Ingestion¶

raggity indexes your content with rag ingest. Ingestion is incremental — hash-based, so only new or changed files are processed on subsequent runs.

Supported file types¶

Extension	Notes
`.md`	Markdown
`.txt`	Plain text
`.pdf`	Embedded text extraction via pypdf; falls back to OCR when text is absent
`.docx`	Word documents — included in base install
`.html`	HTML pages — included in base install
`.csv`	Parsed as key: value rows
`.pptx`	PowerPoint slides — included in base install
`.png`, `.jpg`, `.jpeg`, `.tiff`, `.bmp`, `.webp`	OCR via RapidOCR — requires `raggity[ocr]`

Document formats¶

.docx, .html, and .pptx are supported in the base install — no extra required.

The legacy raggity[docs] extra is a no-op alias kept for backwards compatibility.

OCR extra¶

For scanned PDFs and image files:

pip install raggity[ocr]

Adds RapidOCR + pypdfium2. raggity automatically OCRs a PDF page when embedded text is absent.

Local file ingestion¶

Configure glob patterns in raggity.toml:

[sources]
include = [
  "~/notes/**/*.md",
  "~/docs/**/*.pdf",
  "~/projects/**/*.txt",
]

Run ingestion:

rag ingest

Force a full rebuild from scratch:

rag reindex --force

Connectors¶

Web (`rag ingest-url`)¶

Requires the web extra:

pip install raggity[web]

# Fetch a single page
rag ingest-url https://docs.example.com/overview

# BFS-crawl same-domain links up to 2 hops deep
rag ingest-url https://docs.example.com --depth 2

Configure URLs for automatic ingestion on every rag ingest run:

[sources]
urls = ["https://docs.example.com/overview", "https://example.com/changelog"]

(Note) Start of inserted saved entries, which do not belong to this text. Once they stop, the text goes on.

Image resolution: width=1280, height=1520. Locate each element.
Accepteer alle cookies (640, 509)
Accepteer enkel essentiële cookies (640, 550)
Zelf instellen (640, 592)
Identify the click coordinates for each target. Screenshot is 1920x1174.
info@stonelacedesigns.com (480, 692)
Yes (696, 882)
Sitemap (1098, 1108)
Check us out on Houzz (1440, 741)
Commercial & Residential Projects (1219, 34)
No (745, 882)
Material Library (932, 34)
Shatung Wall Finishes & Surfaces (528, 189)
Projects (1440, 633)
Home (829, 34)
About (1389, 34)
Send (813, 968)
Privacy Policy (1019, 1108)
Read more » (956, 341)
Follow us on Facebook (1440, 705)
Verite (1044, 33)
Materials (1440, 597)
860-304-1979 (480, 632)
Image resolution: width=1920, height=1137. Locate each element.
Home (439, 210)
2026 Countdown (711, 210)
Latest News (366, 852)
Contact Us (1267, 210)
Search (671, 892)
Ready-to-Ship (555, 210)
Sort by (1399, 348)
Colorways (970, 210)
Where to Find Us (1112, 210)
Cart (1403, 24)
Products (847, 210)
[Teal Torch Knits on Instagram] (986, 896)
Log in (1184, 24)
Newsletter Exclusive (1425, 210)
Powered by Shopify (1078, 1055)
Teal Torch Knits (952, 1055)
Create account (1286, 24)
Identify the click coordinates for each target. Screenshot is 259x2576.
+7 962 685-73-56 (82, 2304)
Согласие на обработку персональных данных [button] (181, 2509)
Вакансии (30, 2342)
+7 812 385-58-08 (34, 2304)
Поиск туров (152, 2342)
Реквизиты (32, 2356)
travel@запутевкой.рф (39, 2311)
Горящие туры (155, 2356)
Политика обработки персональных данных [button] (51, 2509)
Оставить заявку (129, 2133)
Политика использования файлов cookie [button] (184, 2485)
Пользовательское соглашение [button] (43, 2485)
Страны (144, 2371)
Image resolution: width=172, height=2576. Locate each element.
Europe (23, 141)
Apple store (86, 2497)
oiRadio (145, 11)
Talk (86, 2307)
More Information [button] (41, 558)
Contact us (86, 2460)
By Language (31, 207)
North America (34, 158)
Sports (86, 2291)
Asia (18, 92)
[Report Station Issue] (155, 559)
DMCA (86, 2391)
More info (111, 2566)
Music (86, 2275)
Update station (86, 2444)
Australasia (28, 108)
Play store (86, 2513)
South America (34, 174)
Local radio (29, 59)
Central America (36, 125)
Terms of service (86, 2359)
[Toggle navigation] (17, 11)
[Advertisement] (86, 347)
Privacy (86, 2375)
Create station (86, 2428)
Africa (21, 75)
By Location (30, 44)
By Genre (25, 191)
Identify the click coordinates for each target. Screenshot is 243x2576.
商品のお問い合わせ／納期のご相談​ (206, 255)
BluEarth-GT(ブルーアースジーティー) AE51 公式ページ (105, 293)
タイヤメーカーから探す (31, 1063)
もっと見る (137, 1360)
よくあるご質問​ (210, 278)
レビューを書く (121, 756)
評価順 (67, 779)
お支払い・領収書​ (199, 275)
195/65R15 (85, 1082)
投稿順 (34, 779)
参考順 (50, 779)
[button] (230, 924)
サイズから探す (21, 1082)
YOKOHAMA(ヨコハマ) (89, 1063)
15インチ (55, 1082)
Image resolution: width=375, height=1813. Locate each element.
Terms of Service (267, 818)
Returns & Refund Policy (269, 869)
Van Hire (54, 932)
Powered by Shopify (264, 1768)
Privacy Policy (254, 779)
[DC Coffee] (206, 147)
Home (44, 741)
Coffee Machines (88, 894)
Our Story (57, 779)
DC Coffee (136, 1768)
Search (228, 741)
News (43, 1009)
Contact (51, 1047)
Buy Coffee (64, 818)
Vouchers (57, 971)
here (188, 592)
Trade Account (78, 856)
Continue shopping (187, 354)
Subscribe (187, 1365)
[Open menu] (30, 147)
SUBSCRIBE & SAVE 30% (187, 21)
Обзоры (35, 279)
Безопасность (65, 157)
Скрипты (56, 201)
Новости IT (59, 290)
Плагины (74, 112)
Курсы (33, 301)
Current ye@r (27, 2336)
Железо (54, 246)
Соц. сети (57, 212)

GitHub / Git repo (`rag ingest-repo`)¶

No extra install needed — uses stdlib subprocess + your local git.

# Index the default branch of a GitHub repo
rag ingest-repo https://github.com/owner/repo

# Pin to a specific branch or tag
rag ingest-repo https://github.com/owner/repo --ref main

All text files with supported extensions are read and indexed. The index path for each document is <repo_url>#<relpath> so you can trace sources back to the repository.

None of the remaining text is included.